## EXCERPT

-----

Drowning Inside

I must preface this with a warning. This is about the loss of my mother. It’s honest and raw emotions. I lost my mother on January 28th to a heart attack. Her death was so unexpected and caught my family completely off guard. Writing about it was one of the hardest things I have ever done. Below is me, laid bare, looking for solace in getting out what I have kept inside. Thank you for taking the time to read about this time in my life.

It’s interesting the waves of emotion attached to the death of a loved one. You’re suddenly no longer in control of yourself, as a tsunami of suffering wages on inside of you. It feels as if you are drowning in whatever emotion grips you in that moment. Once the water is finally less choppy, another wave crashes in and pulls you under.

That’s how I’ve felt these past few weeks. It’s hard to look in a mirror without the freckles I inherited from my mother jumping out at me. Dotted reminders of a woman I will never see again.

When I was eight I moved across the country to live with my brother. I saw my mother a couple of times for a few years after that. The visits became infrequent, as did the letters and phone calls. I was sixteen the last time I saw my mother. For most of my life, I was away from her.

I would often think about her possible death while growing up without her around. How tortured is that, a boy playing out his reactions to his mother’s death on a loop in his head; unable to shut it off.

How would I react? Would it be like hearing about the death of a stranger? Would it even move me to tears or any sort of emotion? How fucked up am I for playing out the scenario of her passing in my head almost weekly since I was eight?

-----

## DATA SHOWN

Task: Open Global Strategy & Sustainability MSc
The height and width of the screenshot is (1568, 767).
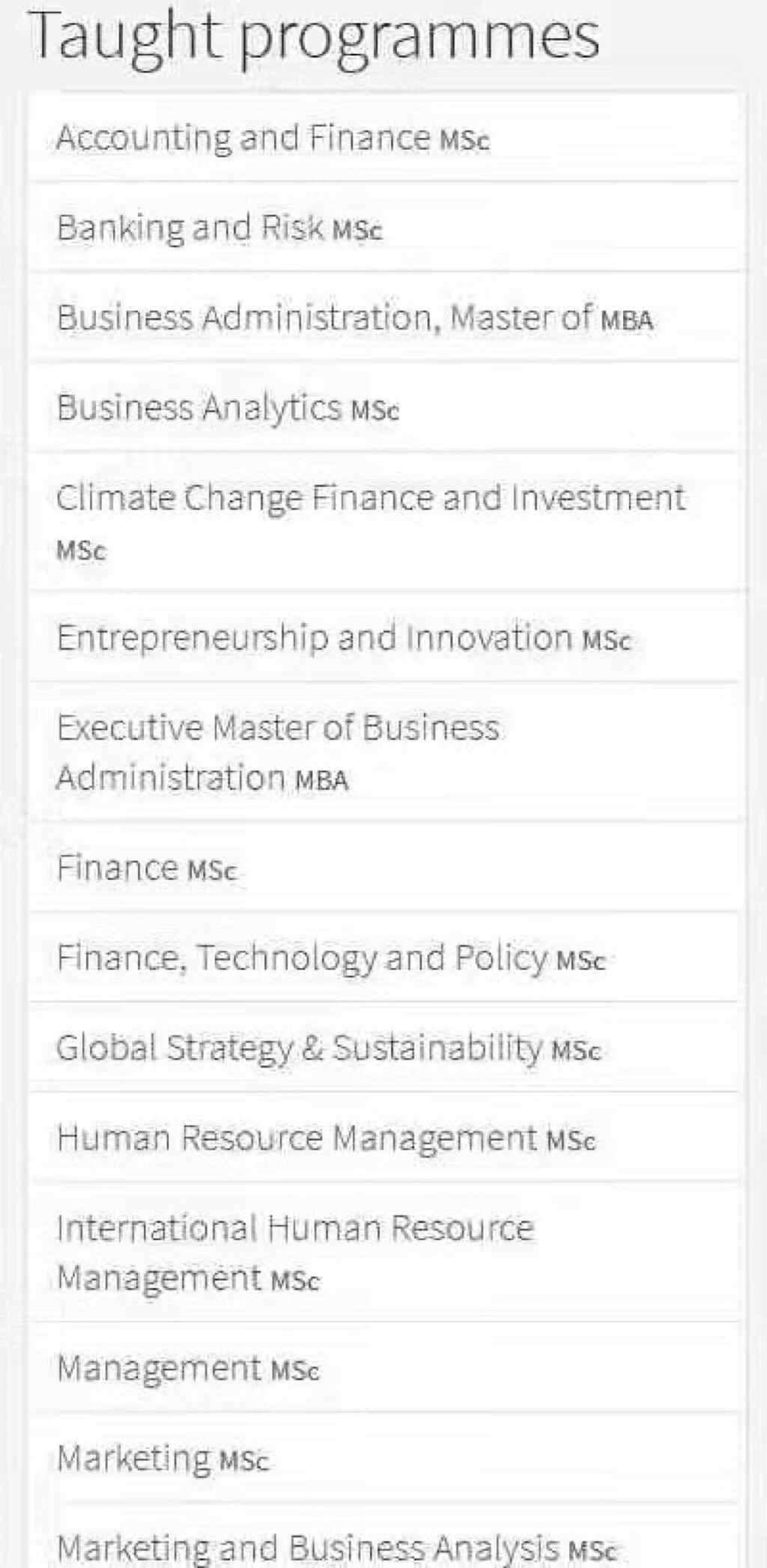Action: (x=384, y=1048)
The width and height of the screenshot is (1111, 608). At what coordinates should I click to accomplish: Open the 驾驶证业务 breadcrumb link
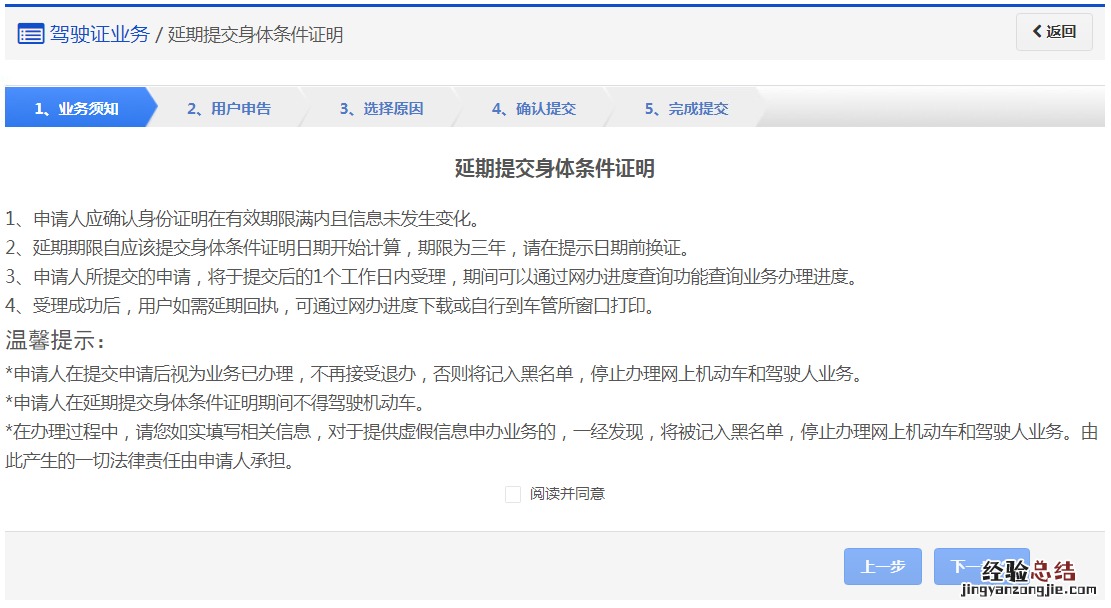click(x=99, y=35)
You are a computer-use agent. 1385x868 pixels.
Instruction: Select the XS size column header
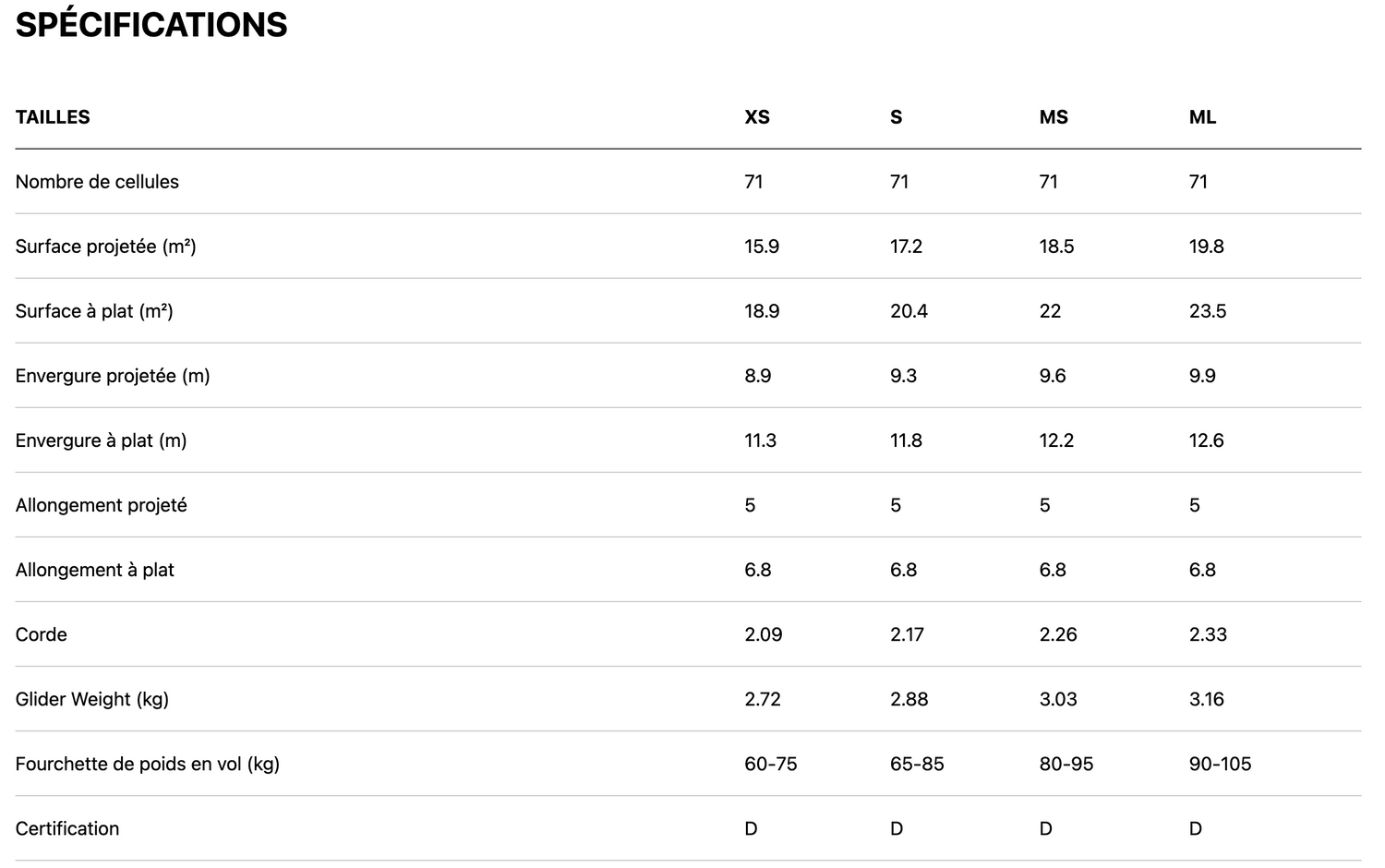(x=757, y=117)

-----

## TASKS AND EXERCISES
a. Reproduce the essay about losing a mother word for word between "I would often" and "shut it off.", inclusive.
b. Summarize the essay about losing a mother in two sentences.
The records aren't needed here.

## SET OF ANSWERS
a.
I would often think about her possible death while growing up without her around. How tortured is that, a boy playing out his reactions to his mother’s death on a loop in his head; unable to shut it off.

b. The writer lost their mother unexpectedly to a heart attack on January 28th and describes grief as waves that keep pulling them under, with the freckles inherited from her serving as reminders. Having moved away at eight and last seen her at sixteen, the writer spent much of their youth imagining her death and wondering how they would react.